SONAR - MINES VS ROCKS:
Sonar dataset have 208 instances, 60 attributes and 2 classes. MLP exhibited well in this dataset, but the classification rate of instances and Kappa Statistic was moderate. The Kappa Statistic of J48 was less than 0.5 whereas the same on MLP was better achieving more than 0.5 (although it is very low).
Name
MLP
J48
Correctly Classified Instance
82.2115%
71.1538%
Kappa Statistic
0.6419
0.422
Mean Absolute Error
0.1901
0.2863
Root Mean Squared Error
0.3964
0.5207
This dataset has resulted in high error values from both algorithmic values. But on comparing both algorithms, for this dataset, I would conclude that MLP is good.
BLOOD TRANSFUSION:
The Blood Transfusion datasets, which has 748 instances, 5 attributes and 2 classes, achieved a classification accuracy of less than 80% from both the algorithms.
Name
MLP
J48
Correctly Classified Instance
78.2086%
77.8075%
Kappa Statistic
0.2844
0.3424
Mean Absolute Error
0.2958
0.3037
Root Mean Squared Error
0.3931
0.3987
Out of two, MLP was better at 78.2086% than J48 which was just 0.5% lesser than the former. Kappa Statistic of was also very low with high errors in the both outputs. Even if the kappa statistic is not very high, it will usually be around 0.8 or 0.7. But in our case, it is very low in value from both outputs. Although the performance of MLP and J48 was somewhat same, on overall comparison, MLP was better than Pruned J48.
CONCLUSION:
I chose datasets in a way that they had different ranges of instances, classes and attributes. And it made me to get the outputs of accuracy and performance of datasets with various properties. On analysing the results which was tabulated, it is seen than, five out of eight datasets was good in classifying, using MLP. And three datasets was good in classifying using Pruned J48.
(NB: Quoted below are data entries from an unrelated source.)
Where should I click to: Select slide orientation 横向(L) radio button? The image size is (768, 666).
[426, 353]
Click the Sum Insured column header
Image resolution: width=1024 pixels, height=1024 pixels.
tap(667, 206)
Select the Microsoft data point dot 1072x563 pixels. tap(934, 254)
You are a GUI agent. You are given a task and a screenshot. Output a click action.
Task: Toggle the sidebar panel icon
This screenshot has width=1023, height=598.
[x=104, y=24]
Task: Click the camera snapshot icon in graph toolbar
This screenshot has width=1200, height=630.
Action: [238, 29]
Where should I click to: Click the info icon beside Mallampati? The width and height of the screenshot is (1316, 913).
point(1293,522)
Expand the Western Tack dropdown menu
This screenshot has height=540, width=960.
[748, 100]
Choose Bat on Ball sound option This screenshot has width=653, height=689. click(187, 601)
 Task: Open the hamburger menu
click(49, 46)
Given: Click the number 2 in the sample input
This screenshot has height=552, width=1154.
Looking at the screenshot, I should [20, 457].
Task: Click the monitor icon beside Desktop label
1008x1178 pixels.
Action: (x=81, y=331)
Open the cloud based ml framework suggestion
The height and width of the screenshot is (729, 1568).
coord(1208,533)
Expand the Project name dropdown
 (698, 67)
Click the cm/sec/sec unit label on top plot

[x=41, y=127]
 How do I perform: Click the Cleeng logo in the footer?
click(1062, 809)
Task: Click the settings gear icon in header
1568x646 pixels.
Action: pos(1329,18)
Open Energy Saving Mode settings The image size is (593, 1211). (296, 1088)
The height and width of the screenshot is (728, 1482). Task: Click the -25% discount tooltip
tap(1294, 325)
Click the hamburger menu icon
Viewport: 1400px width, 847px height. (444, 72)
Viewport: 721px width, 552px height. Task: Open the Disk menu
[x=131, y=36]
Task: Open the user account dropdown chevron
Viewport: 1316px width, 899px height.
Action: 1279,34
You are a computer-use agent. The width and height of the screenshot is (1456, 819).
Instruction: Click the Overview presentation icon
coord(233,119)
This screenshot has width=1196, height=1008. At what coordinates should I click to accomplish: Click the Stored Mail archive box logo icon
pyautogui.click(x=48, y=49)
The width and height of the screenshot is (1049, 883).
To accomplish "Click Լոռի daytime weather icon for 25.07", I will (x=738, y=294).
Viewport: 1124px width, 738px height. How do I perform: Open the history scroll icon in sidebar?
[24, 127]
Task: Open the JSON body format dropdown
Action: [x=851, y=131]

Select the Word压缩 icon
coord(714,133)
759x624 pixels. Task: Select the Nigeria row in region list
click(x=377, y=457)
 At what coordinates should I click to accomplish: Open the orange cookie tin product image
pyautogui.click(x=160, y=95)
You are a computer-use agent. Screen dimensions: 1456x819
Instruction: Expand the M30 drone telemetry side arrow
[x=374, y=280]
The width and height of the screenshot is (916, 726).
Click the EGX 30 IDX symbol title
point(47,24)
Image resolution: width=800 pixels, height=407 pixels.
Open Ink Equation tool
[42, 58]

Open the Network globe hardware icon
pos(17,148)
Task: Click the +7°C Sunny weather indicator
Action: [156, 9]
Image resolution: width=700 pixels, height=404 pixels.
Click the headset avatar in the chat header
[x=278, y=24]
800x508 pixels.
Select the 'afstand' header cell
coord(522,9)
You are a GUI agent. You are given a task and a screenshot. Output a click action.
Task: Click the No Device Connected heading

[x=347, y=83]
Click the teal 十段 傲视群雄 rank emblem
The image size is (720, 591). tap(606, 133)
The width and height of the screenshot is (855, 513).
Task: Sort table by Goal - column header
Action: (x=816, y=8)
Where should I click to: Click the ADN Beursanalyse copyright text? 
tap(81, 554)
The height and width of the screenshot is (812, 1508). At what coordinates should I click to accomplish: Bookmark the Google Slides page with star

We cannot come to a conclusion that, MLP is the best classifier and J48 is not a good one, because MLP also had some of its own disadvantages. When I was separating the data according to the datasets, I noted the training time taken for each process. Finally when I went through that data, I understood that the training time taken is more in MLP than Pruned J48. On most of the training data, J48 takes only a less amount of time, whereas the MLP takes around 5 to 8 times of what Pruned J48 takes.
I would like to come to a conclusion that the Multilayer Perceptron was good in our datasets and the Pruned J48 also performed well with only a minor difference in accuracy and performance from Multilayer Perceptron.